* [Work to complete]:
All the entries that follow are to be returned exactly.

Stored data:
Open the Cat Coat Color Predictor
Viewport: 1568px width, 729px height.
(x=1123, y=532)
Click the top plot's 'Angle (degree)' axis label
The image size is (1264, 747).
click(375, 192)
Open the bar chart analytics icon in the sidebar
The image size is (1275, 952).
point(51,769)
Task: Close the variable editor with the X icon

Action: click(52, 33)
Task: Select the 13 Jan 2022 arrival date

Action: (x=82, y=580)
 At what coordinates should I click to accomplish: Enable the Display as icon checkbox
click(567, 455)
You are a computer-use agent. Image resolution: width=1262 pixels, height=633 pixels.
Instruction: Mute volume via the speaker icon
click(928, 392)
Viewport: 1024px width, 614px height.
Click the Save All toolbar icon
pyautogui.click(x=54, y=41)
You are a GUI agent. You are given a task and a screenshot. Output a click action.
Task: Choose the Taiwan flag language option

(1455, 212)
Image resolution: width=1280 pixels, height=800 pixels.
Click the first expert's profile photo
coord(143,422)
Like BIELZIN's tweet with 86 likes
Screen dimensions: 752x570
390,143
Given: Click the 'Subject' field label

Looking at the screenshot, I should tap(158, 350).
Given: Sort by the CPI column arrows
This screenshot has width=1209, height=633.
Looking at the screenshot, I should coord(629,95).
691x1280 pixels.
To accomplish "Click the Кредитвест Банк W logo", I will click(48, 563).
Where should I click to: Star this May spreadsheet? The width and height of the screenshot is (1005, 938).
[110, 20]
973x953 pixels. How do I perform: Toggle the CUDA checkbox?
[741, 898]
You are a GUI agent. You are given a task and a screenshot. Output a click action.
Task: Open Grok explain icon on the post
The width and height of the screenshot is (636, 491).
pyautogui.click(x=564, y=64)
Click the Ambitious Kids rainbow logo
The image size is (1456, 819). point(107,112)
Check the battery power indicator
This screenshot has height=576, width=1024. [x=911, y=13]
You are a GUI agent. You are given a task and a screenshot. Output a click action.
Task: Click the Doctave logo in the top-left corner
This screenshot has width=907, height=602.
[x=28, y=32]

* [Solution to this problem]:
Open the Cat Coat Color Predictor
Viewport: 1568px width, 729px height.
(x=1123, y=532)
Click the top plot's 'Angle (degree)' axis label
The image size is (1264, 747).
click(375, 192)
Open the bar chart analytics icon in the sidebar
The image size is (1275, 952).
point(51,769)
Task: Close the variable editor with the X icon

Action: click(52, 33)
Task: Select the 13 Jan 2022 arrival date

Action: (x=82, y=580)
 At what coordinates should I click to accomplish: Enable the Display as icon checkbox
click(567, 455)
You are a computer-use agent. Image resolution: width=1262 pixels, height=633 pixels.
Instruction: Mute volume via the speaker icon
click(928, 392)
Viewport: 1024px width, 614px height.
Click the Save All toolbar icon
pyautogui.click(x=54, y=41)
You are a GUI agent. You are given a task and a screenshot. Output a click action.
Task: Choose the Taiwan flag language option

(1455, 212)
Image resolution: width=1280 pixels, height=800 pixels.
Click the first expert's profile photo
coord(143,422)
Like BIELZIN's tweet with 86 likes
Screen dimensions: 752x570
390,143
Given: Click the 'Subject' field label

Looking at the screenshot, I should tap(158, 350).
Given: Sort by the CPI column arrows
This screenshot has width=1209, height=633.
Looking at the screenshot, I should coord(629,95).
691x1280 pixels.
To accomplish "Click the Кредитвест Банк W logo", I will click(48, 563).
Where should I click to: Star this May spreadsheet? The width and height of the screenshot is (1005, 938).
[110, 20]
973x953 pixels. How do I perform: Toggle the CUDA checkbox?
[741, 898]
You are a GUI agent. You are given a task and a screenshot. Output a click action.
Task: Open Grok explain icon on the post
The width and height of the screenshot is (636, 491).
pyautogui.click(x=564, y=64)
Click the Ambitious Kids rainbow logo
The image size is (1456, 819). point(107,112)
Check the battery power indicator
This screenshot has height=576, width=1024. [x=911, y=13]
You are a GUI agent. You are given a task and a screenshot. Output a click action.
Task: Click the Doctave logo in the top-left corner
This screenshot has width=907, height=602.
[x=28, y=32]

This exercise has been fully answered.